(Stored data entries):
**********
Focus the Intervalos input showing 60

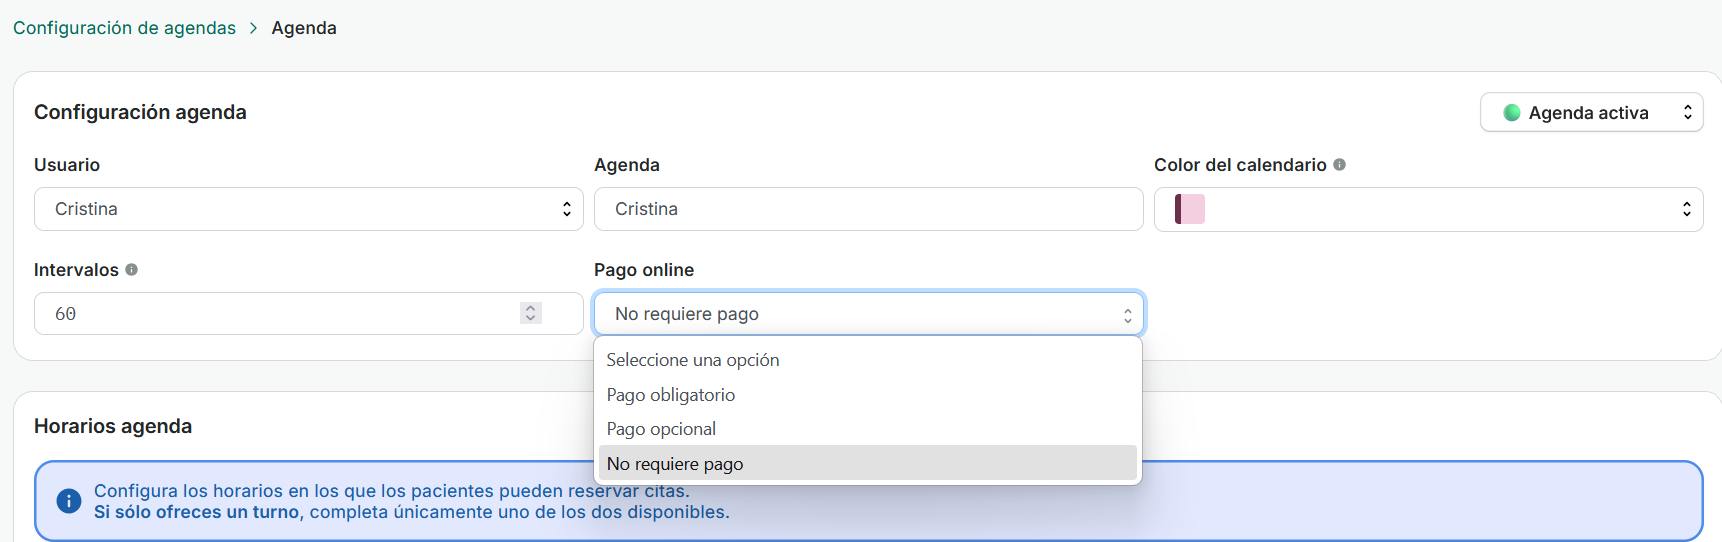click(x=280, y=314)
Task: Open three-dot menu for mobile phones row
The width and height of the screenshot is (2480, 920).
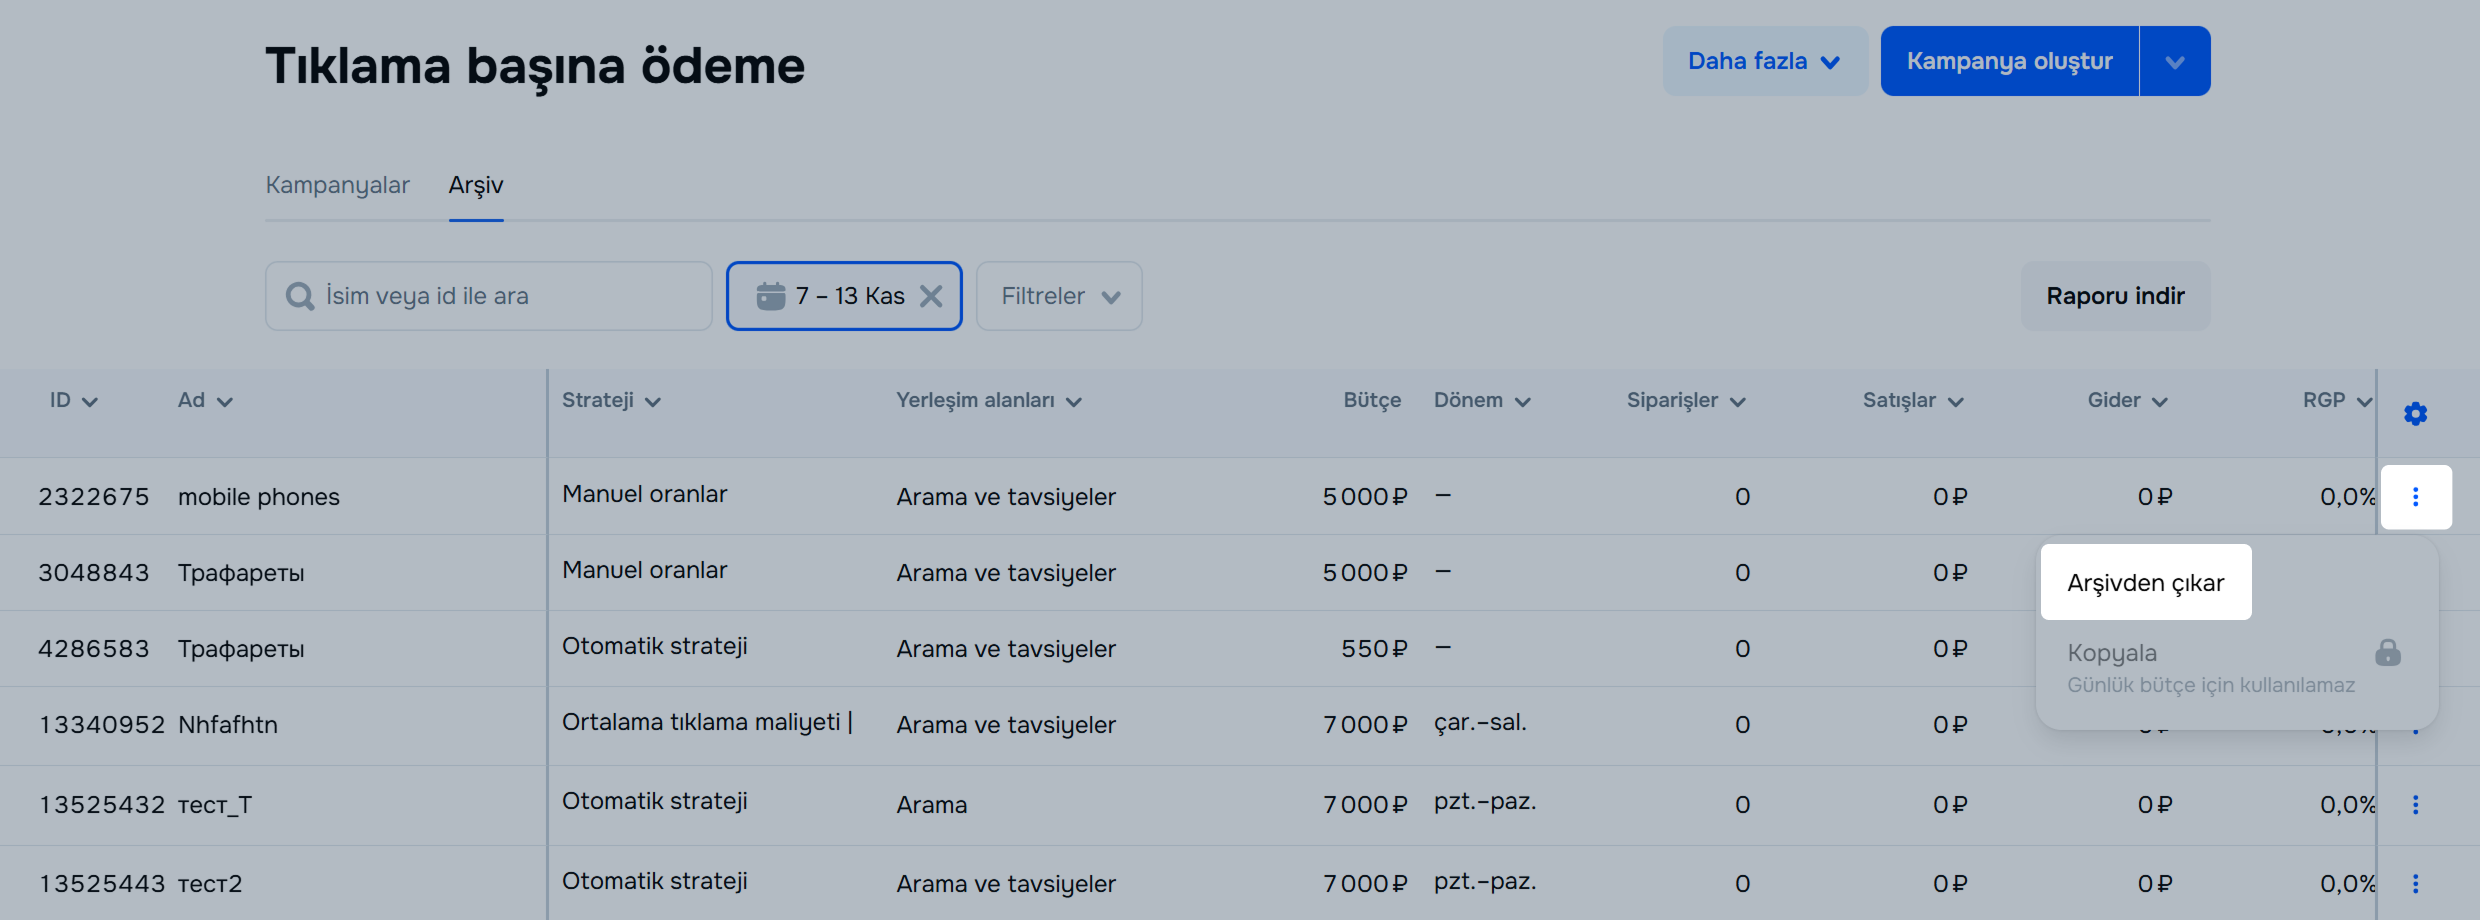Action: (x=2415, y=497)
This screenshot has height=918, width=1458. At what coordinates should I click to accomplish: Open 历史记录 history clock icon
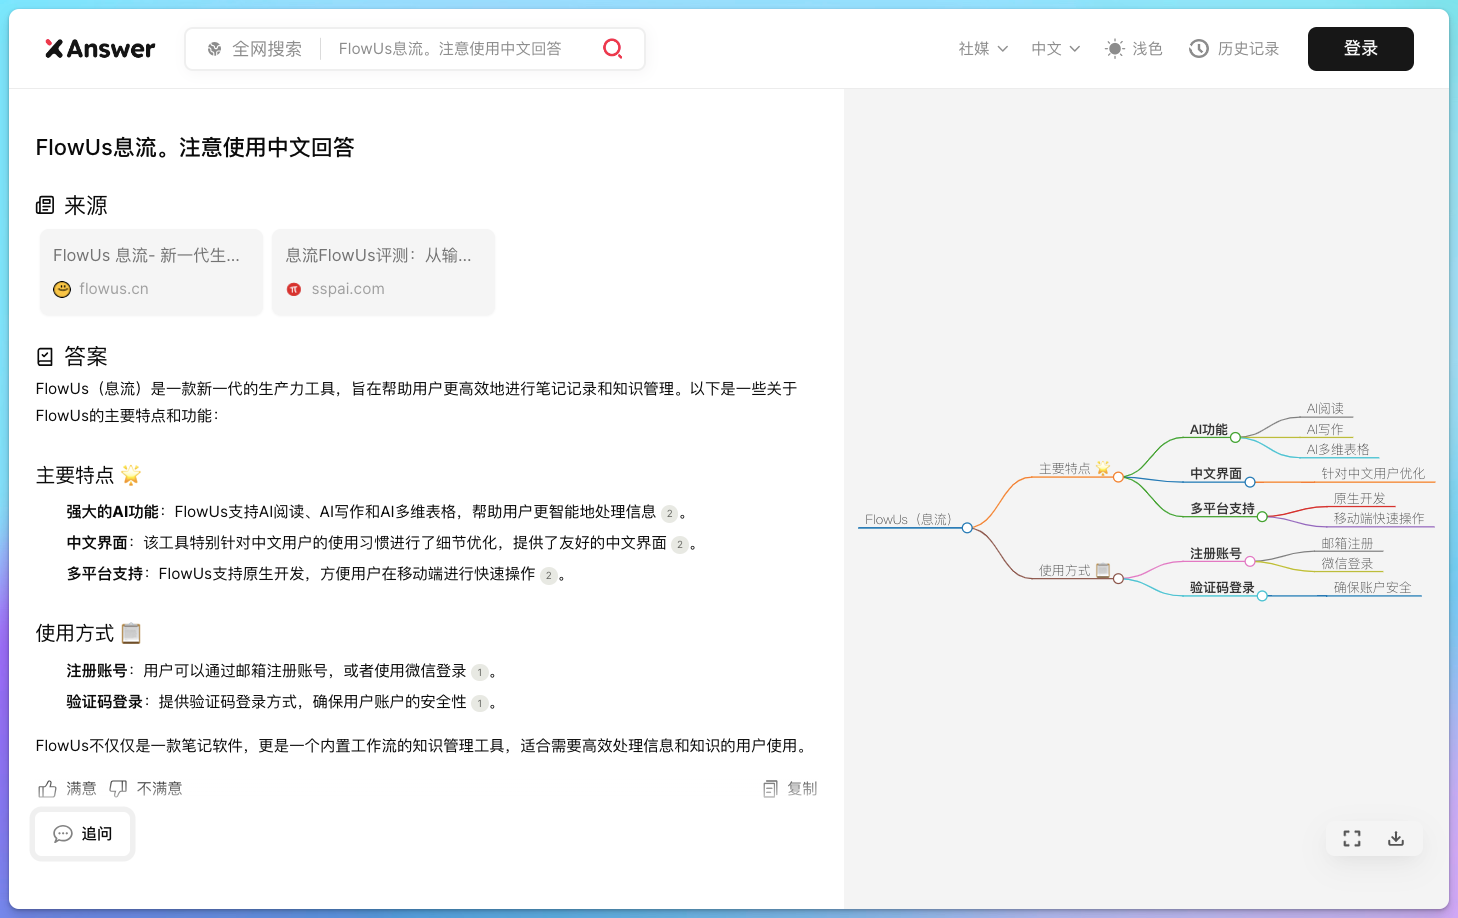click(1198, 48)
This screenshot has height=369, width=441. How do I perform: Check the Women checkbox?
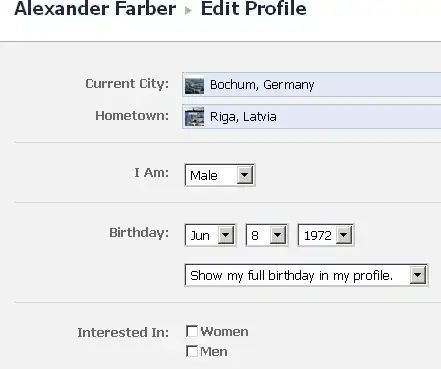192,331
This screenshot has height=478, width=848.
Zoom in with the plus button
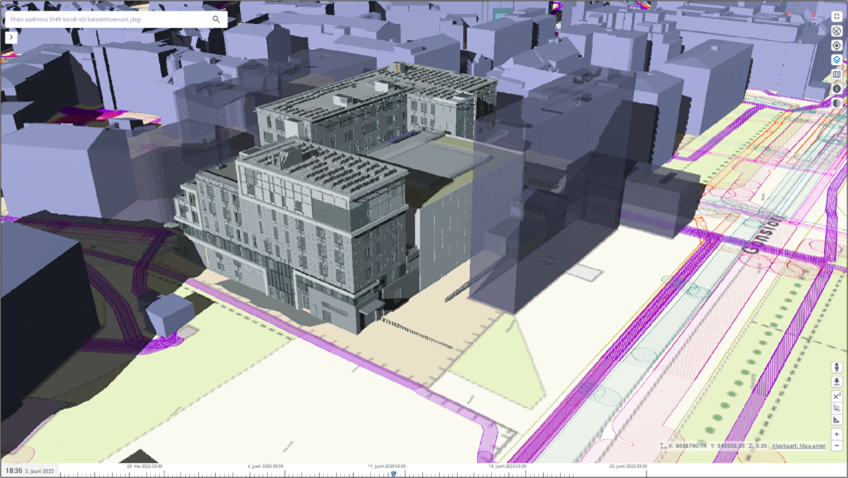pyautogui.click(x=836, y=434)
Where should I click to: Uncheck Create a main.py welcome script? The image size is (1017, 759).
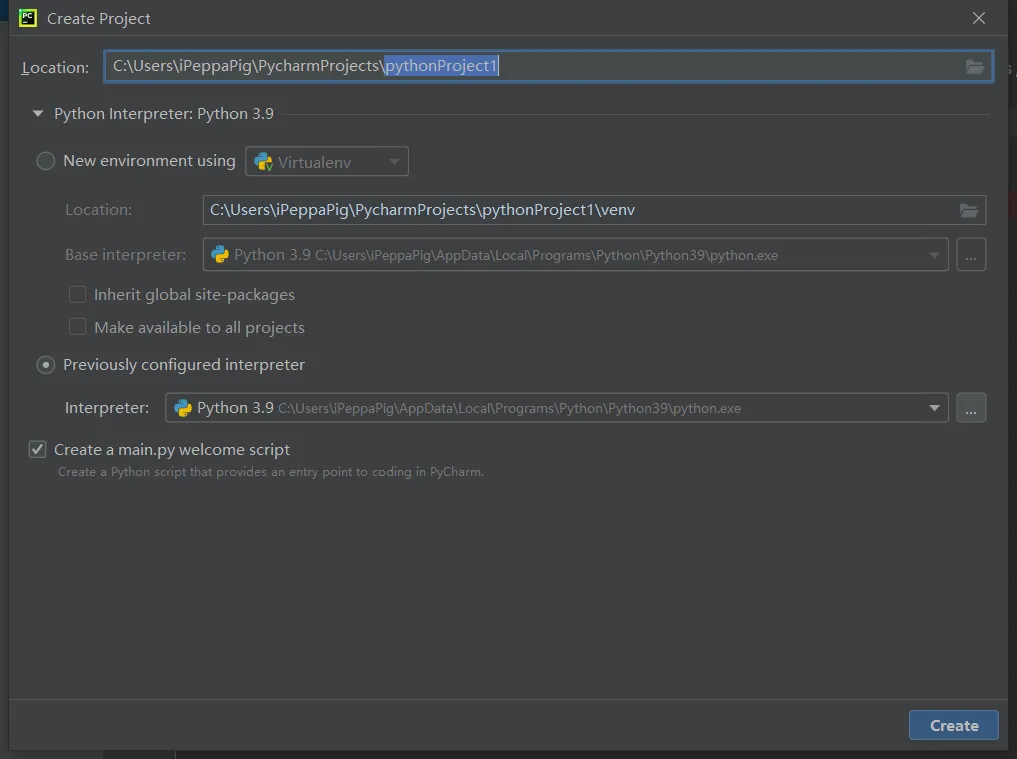[x=38, y=450]
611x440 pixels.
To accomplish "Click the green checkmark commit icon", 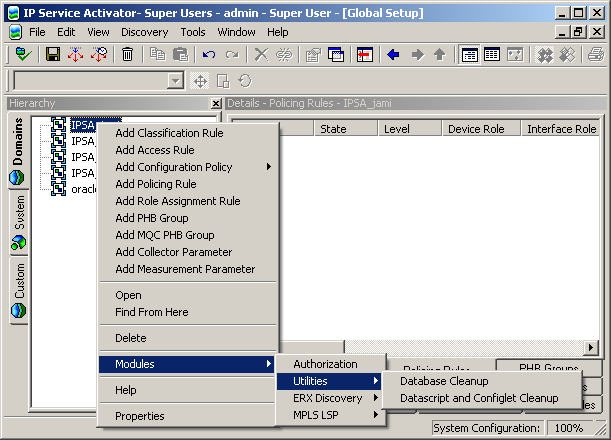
**********
(WHAT IS EXPECTED): Your copy should match the data above exactly, apart from the pictures.

(EXPECTED ANSWER):
Focus the Intervalos input showing 60

click(x=280, y=314)
Task: Open three-dot menu for mobile phones row
The width and height of the screenshot is (2480, 920).
Action: (x=2415, y=497)
This screenshot has height=918, width=1458. At what coordinates should I click to accomplish: Open 历史记录 history clock icon
click(1198, 48)
This screenshot has height=369, width=441. How do I perform: Check the Women checkbox?
192,331
This screenshot has height=478, width=848.
Zoom in with the plus button
pyautogui.click(x=836, y=434)
Where should I click to: Uncheck Create a main.py welcome script? The image size is (1017, 759).
[x=38, y=450]
611x440 pixels.
To accomplish "Click the green checkmark commit icon", 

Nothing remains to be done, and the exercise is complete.